Task inputs =>
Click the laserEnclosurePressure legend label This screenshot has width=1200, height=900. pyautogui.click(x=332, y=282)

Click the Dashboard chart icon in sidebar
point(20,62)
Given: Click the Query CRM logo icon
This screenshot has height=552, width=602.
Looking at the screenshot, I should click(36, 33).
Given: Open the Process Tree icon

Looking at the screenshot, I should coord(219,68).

==

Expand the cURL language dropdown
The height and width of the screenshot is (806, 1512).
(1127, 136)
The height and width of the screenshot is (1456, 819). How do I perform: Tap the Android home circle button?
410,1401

...

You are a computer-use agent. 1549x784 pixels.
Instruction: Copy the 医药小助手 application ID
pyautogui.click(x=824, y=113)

Stated task => Write out the rows exactly as they appear, starting at the line that contains "Click the laserEnclosurePressure" and ending at the line that contains "Looking at the screenshot, I should coord(219,68).", including both of those lines.

Written solution =>
Click the laserEnclosurePressure legend label This screenshot has width=1200, height=900. pyautogui.click(x=332, y=282)

Click the Dashboard chart icon in sidebar
point(20,62)
Given: Click the Query CRM logo icon
This screenshot has height=552, width=602.
Looking at the screenshot, I should click(36, 33).
Given: Open the Process Tree icon

Looking at the screenshot, I should coord(219,68).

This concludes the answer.